Speculation continues over the introduction of a price cap on gas and coal with associated compensation for New South Wales and Queensland. The states said last week they were in the dark about what the federal government would do, with one senior minister telling Guardian Australia on Monday: “I cannot work it out.”

Cameron Dick, Queensland’s treasurer, would not be drawn on the size of the proposed price caps but insisted his government would reject any proposal that unfairly affected his state.

“We want to work with the federal government but we don’t want to be disadvantaged,” Dick said on Wednesday.

“We understand the pressure on households and businesses, which is exactly why we’ve given $1.8bn back to Queenslanders,” he said. “At national cabinet on Friday [we’ll] work through the final details it would seem, but there’s still a long way to go.”

Unlike other states, Queensland and NSW generate most of their electricity from black coal. In Queensland’s case, the government owns most of the power generators and can recycle some of its windfall earnings to residents.

For NSW, about 20% of the coal burned in power plants is bought at the spot market. With Europe scrambling to find alternatives to Russian gas in the wake of Moscow’s invasion of Ukraine, global coal prices have soared, lifting the price of the non-contracted coal burned in NSW power plants.

Both NSW and Queensland want compensation for any losses from royalties or other profits from a federal intervention to lower gas and coal prices.

“This whole thing strikes me as very underdone,” Bruce Mountain, the head of the Victoria Energy Policy Centre, said.
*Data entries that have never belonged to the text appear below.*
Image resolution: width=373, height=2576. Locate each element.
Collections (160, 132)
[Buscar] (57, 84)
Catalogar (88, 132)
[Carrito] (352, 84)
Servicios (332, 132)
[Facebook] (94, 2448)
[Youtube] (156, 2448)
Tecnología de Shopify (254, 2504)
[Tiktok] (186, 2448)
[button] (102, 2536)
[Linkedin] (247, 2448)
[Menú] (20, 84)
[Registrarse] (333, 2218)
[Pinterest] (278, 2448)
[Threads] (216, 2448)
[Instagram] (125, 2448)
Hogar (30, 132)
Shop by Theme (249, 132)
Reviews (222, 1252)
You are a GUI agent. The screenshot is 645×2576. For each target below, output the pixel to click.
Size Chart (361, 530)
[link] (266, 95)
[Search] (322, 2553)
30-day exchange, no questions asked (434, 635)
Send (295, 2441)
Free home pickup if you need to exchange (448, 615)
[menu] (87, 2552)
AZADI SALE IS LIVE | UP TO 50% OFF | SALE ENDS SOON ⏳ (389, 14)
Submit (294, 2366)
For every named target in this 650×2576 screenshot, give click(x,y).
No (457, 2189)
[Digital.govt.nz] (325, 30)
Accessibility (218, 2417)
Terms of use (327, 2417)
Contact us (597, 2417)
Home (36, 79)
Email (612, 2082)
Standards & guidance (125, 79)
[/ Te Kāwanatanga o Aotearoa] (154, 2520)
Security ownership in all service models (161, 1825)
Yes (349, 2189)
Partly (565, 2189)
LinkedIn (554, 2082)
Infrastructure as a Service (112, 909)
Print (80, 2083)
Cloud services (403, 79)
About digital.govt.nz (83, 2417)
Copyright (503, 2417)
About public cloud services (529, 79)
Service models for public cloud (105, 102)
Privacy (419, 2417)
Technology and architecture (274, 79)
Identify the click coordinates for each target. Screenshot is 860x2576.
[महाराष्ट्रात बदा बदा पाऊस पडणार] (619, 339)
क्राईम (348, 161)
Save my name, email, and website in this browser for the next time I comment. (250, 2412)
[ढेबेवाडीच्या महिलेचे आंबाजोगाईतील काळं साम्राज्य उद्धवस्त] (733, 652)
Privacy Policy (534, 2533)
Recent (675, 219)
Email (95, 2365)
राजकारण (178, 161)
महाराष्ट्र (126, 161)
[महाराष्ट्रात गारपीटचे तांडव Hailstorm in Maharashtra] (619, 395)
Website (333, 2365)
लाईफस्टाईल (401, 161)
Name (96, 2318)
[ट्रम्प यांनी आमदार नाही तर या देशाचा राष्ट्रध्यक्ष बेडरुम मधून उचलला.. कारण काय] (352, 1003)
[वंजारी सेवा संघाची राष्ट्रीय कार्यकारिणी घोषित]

Speculation the coal price cap may be in the order of $125 a tonne – compared with global prices of about $600 – could mean Queensland would miss out on $2bn a year in royalties.

Still, it would be “nonsense” for the federal government to use taxpayer funds to bail out Queensland, he said. Instead, the Queensland government should consider reducing the size of profits made by state-owned generators, lowering the power price for consumers in that state and across the national electricity market in the process.

Mountain welcomed indications that the energy ministers were likely to sign off on a capacity mechanism supporting new storage for the grid. Chemical batteries at scale could be built quickly and would provide “advantages for all the challenges” the grid faces in the future as new renewable plants are built and coal- and gas-fired power stations exited, he said.

“This may well be a national scheme in name but state-based in its implementation,” Mountain said, adding such an arrangement would also require the plan to be adjusted to meet each state’s particular decarbonisation priorities.